JOKER

È un cinecomic? Una domanda che ci perseguita da mesi, come se fosse importante infilare il film in una categoria di modo da poterlo giudicare da una parte o dall’altra. A me non interessa. Probabilmente lo è, un cinecomic, si parla d’altronde di un personaggio di un fumetto DC.
Ma se dimenticassimo per un attimo che quel Joker viene fuori da un fumetto, se dimenticassimo che è già stato ritratto e bene più volte in precedenza?
Guardandolo non ho pensato al fumetto, non ho pensato a quello che so essere il percorso che seguirà. Fin dall’inizio mi sono trovata davanti l’immagine di una persona che per qualche ragione trovavo simile a me.

Joaquin Phoenix fa un lavoro straordinario come straordinario fu quello di Heath Ledger e come mi ha giustamente fatto notare un amico, mette una grande tristezza immaginare cosa avrebbe potuto fare lui con tutto questo spazio, questo spazio immenso, che è stato regalato a Phoenix in questo film.
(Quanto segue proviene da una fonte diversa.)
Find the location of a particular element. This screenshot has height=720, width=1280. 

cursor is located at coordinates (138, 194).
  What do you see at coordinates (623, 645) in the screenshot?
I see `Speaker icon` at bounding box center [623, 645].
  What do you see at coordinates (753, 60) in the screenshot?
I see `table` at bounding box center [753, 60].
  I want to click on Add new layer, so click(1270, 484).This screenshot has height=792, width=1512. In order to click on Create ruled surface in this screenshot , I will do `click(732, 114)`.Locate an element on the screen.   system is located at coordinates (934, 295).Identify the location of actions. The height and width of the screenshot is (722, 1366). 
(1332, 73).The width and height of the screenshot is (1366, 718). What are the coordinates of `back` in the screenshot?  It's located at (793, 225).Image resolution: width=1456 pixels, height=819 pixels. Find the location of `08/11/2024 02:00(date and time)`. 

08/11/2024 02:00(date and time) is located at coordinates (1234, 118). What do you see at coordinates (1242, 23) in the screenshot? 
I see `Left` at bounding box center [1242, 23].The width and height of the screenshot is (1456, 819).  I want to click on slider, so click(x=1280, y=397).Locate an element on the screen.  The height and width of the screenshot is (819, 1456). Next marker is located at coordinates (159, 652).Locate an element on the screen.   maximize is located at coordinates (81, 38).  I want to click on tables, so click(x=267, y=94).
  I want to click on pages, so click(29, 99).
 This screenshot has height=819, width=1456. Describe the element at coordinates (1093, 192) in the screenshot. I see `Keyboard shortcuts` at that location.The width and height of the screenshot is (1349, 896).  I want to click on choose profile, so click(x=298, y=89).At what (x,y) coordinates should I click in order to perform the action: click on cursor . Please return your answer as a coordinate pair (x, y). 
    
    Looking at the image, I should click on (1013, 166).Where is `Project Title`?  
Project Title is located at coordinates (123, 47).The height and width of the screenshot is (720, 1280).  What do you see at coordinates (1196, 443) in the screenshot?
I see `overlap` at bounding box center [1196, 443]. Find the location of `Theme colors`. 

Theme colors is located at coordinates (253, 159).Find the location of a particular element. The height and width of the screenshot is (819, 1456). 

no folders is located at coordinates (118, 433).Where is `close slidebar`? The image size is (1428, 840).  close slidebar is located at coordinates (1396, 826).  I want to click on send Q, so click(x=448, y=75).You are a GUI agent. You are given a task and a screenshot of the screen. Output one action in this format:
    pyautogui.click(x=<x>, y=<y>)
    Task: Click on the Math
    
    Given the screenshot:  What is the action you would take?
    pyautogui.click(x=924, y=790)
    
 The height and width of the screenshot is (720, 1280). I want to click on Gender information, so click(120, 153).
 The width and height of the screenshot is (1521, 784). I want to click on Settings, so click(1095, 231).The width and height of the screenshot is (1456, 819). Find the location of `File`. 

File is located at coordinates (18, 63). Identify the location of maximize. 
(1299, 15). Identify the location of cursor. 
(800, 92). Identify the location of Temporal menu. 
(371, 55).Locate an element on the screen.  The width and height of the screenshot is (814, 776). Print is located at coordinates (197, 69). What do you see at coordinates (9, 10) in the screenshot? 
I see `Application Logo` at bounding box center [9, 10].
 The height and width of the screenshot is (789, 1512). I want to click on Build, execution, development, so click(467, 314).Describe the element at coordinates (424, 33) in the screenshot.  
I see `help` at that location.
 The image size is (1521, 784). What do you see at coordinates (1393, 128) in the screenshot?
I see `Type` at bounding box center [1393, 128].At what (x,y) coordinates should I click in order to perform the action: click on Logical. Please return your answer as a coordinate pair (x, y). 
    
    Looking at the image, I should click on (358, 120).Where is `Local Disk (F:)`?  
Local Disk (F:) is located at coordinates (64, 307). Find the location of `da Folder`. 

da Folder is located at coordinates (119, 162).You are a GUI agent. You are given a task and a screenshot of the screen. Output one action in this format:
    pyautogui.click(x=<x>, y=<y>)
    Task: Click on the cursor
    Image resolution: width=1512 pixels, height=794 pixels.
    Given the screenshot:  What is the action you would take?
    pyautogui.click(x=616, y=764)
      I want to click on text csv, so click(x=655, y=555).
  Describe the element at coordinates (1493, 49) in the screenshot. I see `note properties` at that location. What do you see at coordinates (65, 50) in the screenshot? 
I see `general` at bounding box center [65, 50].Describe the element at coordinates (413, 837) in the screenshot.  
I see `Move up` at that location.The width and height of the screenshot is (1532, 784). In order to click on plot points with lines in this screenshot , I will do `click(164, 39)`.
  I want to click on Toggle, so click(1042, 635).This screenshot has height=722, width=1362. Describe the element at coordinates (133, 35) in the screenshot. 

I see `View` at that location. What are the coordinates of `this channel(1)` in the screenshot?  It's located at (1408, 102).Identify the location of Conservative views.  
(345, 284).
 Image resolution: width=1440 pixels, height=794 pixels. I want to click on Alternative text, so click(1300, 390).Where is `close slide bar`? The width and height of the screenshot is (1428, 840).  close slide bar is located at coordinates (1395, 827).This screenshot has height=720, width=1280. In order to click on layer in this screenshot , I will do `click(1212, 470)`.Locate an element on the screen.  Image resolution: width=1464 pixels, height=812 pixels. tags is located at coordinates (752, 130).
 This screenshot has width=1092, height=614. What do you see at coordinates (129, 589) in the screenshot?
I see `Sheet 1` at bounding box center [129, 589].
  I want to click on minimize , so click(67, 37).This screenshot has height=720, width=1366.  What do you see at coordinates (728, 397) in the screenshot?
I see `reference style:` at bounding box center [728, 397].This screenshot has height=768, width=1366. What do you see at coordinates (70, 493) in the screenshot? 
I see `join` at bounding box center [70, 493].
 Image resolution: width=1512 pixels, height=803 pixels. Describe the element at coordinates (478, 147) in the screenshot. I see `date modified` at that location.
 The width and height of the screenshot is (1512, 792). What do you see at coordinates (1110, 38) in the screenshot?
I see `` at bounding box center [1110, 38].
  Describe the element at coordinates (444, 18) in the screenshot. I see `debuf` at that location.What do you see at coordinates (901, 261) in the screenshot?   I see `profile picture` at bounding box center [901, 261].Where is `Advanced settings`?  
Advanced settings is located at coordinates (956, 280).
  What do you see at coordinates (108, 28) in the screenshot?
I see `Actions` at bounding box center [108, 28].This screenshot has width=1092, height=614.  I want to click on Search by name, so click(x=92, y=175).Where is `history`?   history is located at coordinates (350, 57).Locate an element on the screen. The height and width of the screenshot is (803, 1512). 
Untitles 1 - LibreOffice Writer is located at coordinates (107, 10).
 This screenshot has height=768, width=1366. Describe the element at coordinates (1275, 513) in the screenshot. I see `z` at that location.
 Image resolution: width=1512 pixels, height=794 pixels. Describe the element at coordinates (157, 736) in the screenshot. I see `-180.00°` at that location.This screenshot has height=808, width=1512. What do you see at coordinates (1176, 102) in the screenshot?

Il film è fondamenalmente un ritratto, strettissimo (forse per qualcuno un po’ troppo stretto), di Arthur Fleck ovvero Joker prima di Joker. O fino all’inizio di Joker.
È una persona che soffre in qualsiasi momento della sua vita, che si trascina giorno dopo giorno sempre più piegato verso il basso, sempre più magro. Lo circonda la povertà, la malattia della madre e la sua malattia. Danni celebrali che poi scopriamo essere dovuti a violenze che portano attacchi violenti di risate anche quando non ci sarebbe niente da ridere. Attacchi imbarazzanti, invalidanti, recepiti dall’esterno, da persone che difficilmente si prendono la briga di scambiare un sorriso con uno sconosciuto, come strani e pericolosi, un fastidio da spegnere come fosse una radio. E lui ci prova, a spegnersi, le scene in cui Joaquin Phoenix prova a smettere di ridere e la risata si mischia al pianto fino quasi a soffocarlo sono state per me le più difficili da affrontare. Quelle durante le quali mi sarei girata per non guardare. Perché una delle frasi che più mi hanno colpito del film è “The worst part of having a mental illness is people expect you to behave as if you don’t.” Esattamente. La malattia mentale è vista spesso e volentieri come una questione di mancanza di volontà, di mancanza di impegno per guarire come se una persona con il cancro venisse accusata di non impegnarsi abbastanza. Inconcepibile no? Perché quindi dovrebbe essere diverso per la depressione o altre patologie legate alla salute mentale?
Ma lo è.
E forse sarà che la cosa un po’ mi coinvolge, questa domanda Joaquin Phoenix te la spara dritta in faccia per tutto il film ed è la parte di questo personaggio con cui mi è difficile non empatizzare.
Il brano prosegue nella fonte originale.